When Dickens wrote the Christmas Carol, Britain’s Parliament was dominated by faction that believed in an economic philosophy we now describe as “trickle down economics.” As far as I’ve been able to discern, the mid-1800s is the first time this economic philosophy was put into effect, more than a century before it was tried again during the Reagan administration.
It failed Britain’s working class as well as the many thousands of Irish who perished during the potato famine – just as it failed during Reagan and Bush 2.
Without a strong working class, the twin evils of ignorance and want are set loose upon the world, causing hunger, ignorance and want of basic necessities…and far too much misery for those who want to work and care for their families.

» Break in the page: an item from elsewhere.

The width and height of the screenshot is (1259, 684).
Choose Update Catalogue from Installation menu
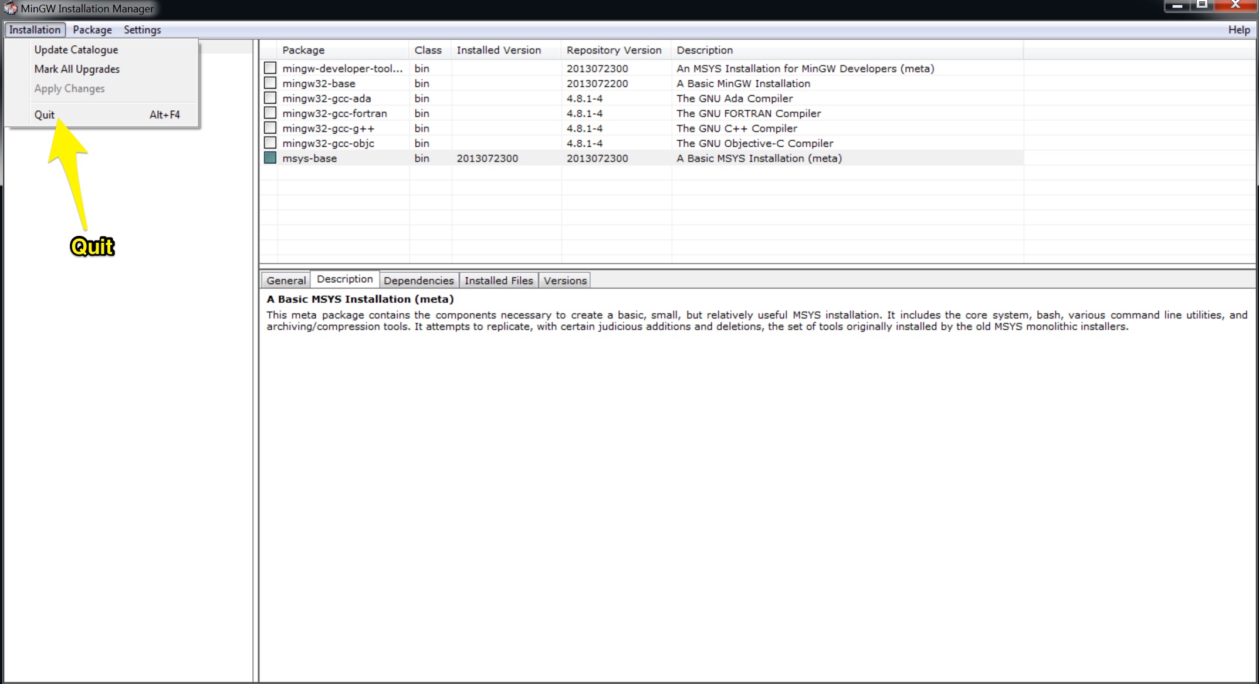tap(76, 50)
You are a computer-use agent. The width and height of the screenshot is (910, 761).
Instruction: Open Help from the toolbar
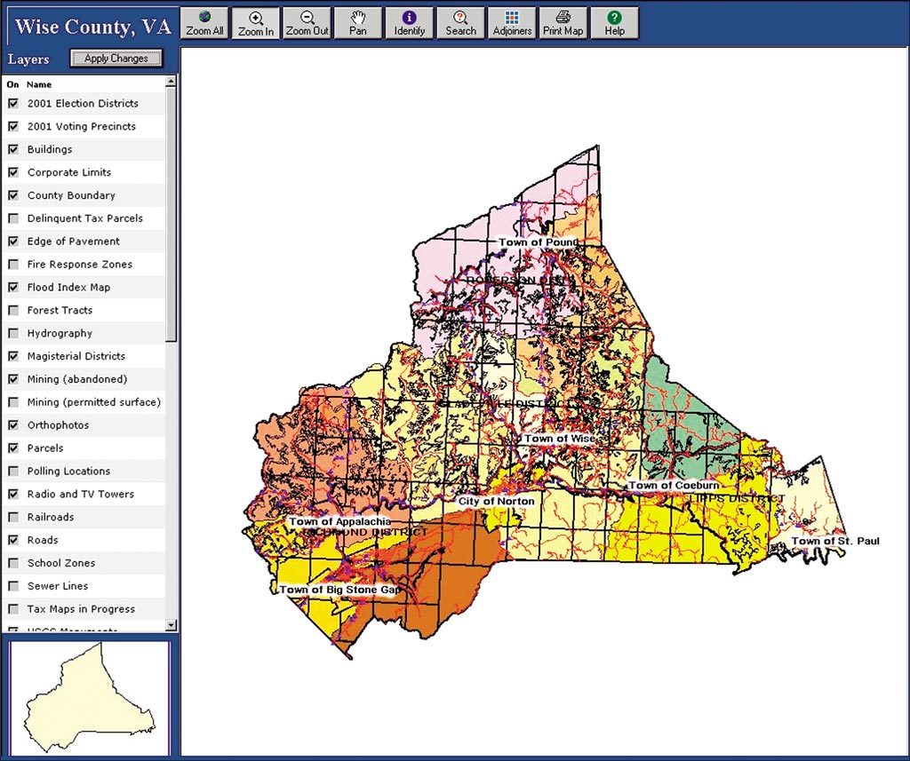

Most of us are far too young to remember conditions during and prior to the Great Depression. But the early scenes of Dickens “Christmas Carol” offer a brief glimpse into the conditions facing working class people, then and now. Do you remember poor houses? “Old folks homes” where seniors were warehoused and forgotten? Children removed from their poor families to be given away to families thousands of miles away, potentially as nothing more than indentured servants. Likely not. But conditions then were not pretty; they were far away from the United States we know today.
Is that the America to which we wish to return? An era of broken families, of hunger and want, of neglected and forgotten seniors?
Yet, much of the recent Tea Party/GOP rhetoric would have the U.S. return to that earlier, Dickens’ era.
Dickens was the probably the premier social commentator of his time, along with Jonathan Swift. However, this country appears to have forgotten the lessons of these early social commentators.
Earlier generations learned from their past: the Great Depression era programs saved many families – and seniors – from the prospects of workhouses, family destruction, and old folks warehouses.
I do not think the TEA/GOP know whereof they speak. And for that I am heartily ashamed.